◆ WORK TO BE COMPLETED
List each line of the material that contains the string "screenshot", copying every such line in full.

◆ Source data
^^^^^^^^

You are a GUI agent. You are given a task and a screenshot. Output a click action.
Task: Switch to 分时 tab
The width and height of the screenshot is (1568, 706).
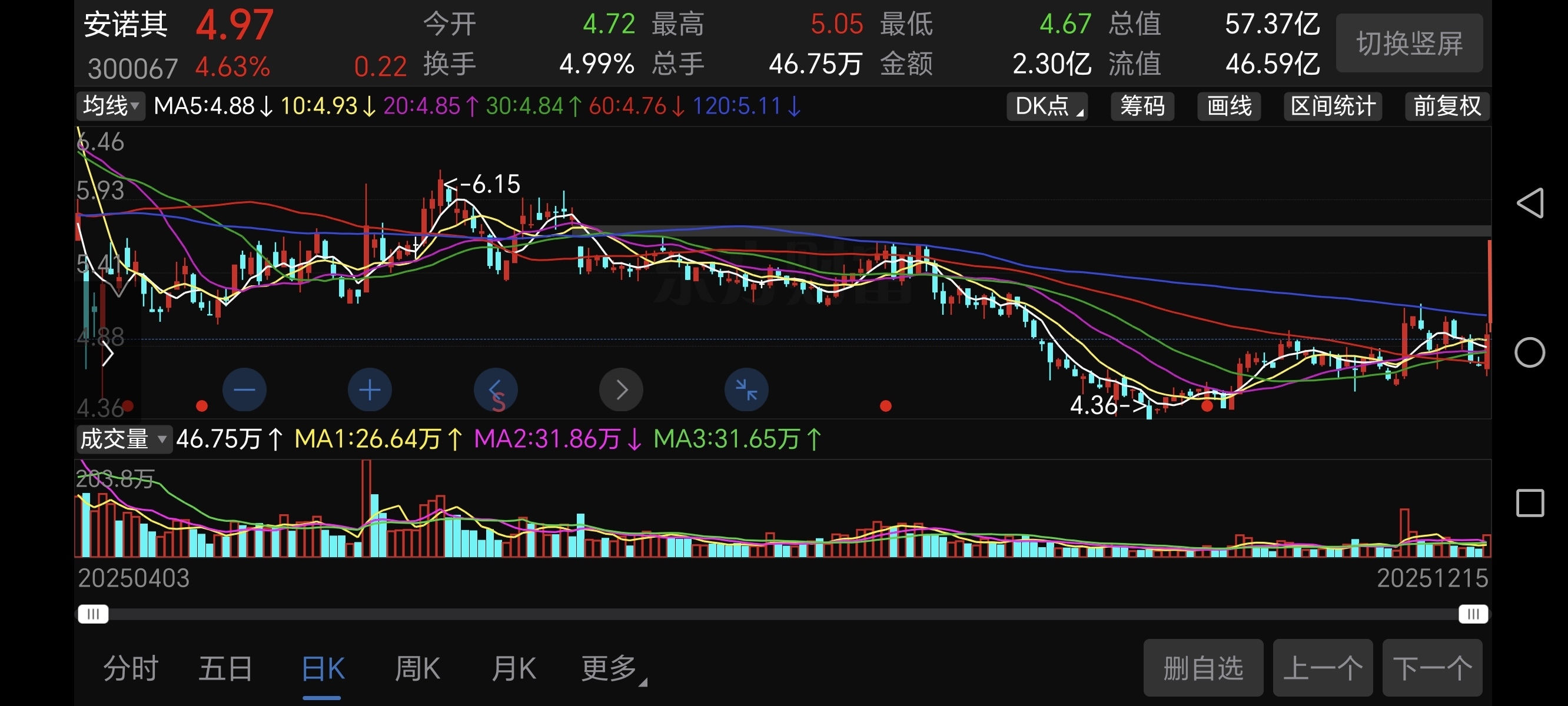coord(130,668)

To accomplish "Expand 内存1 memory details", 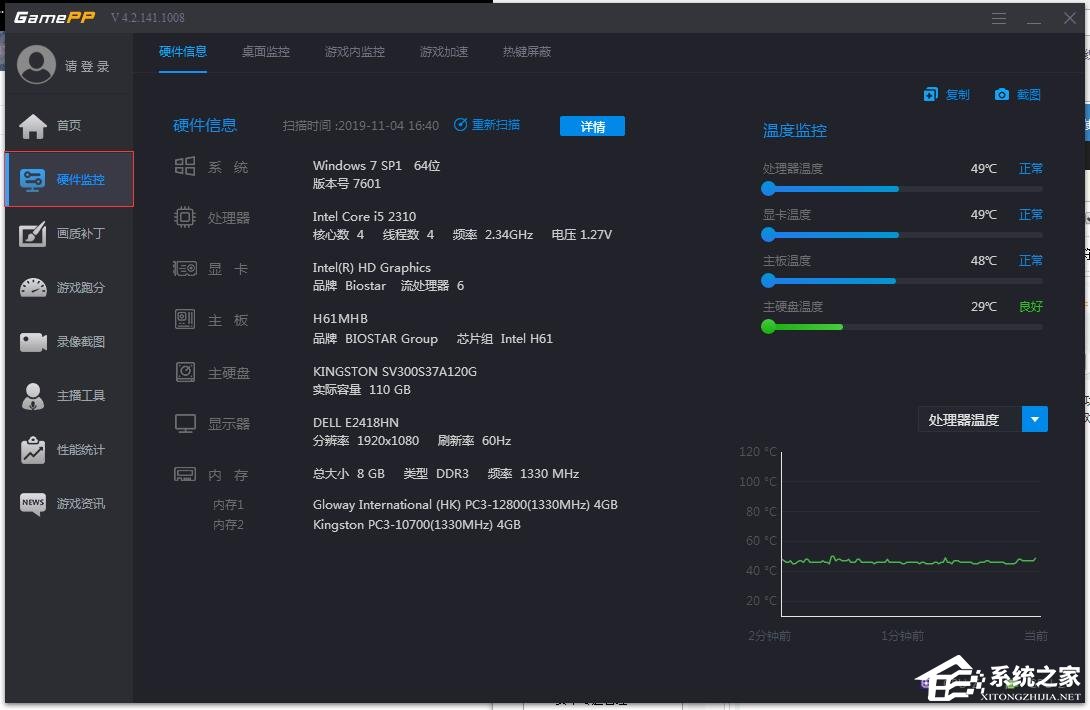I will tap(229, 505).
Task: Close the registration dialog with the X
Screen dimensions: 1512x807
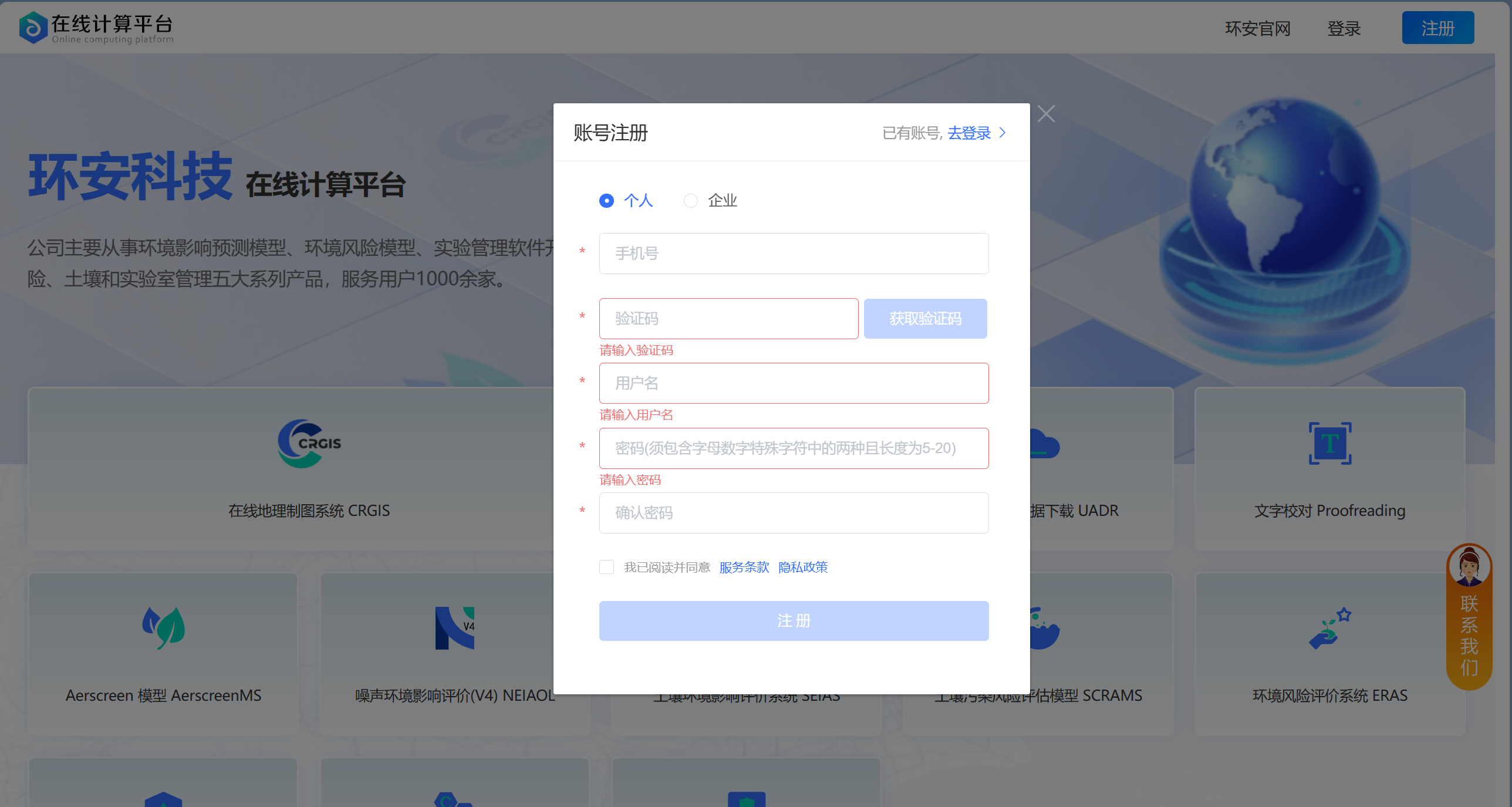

^^^^^^^^

◆ EXERCISE RESULT
You are a GUI agent. You are given a task and a screenshot. Output a click action.
The width and height of the screenshot is (1568, 706).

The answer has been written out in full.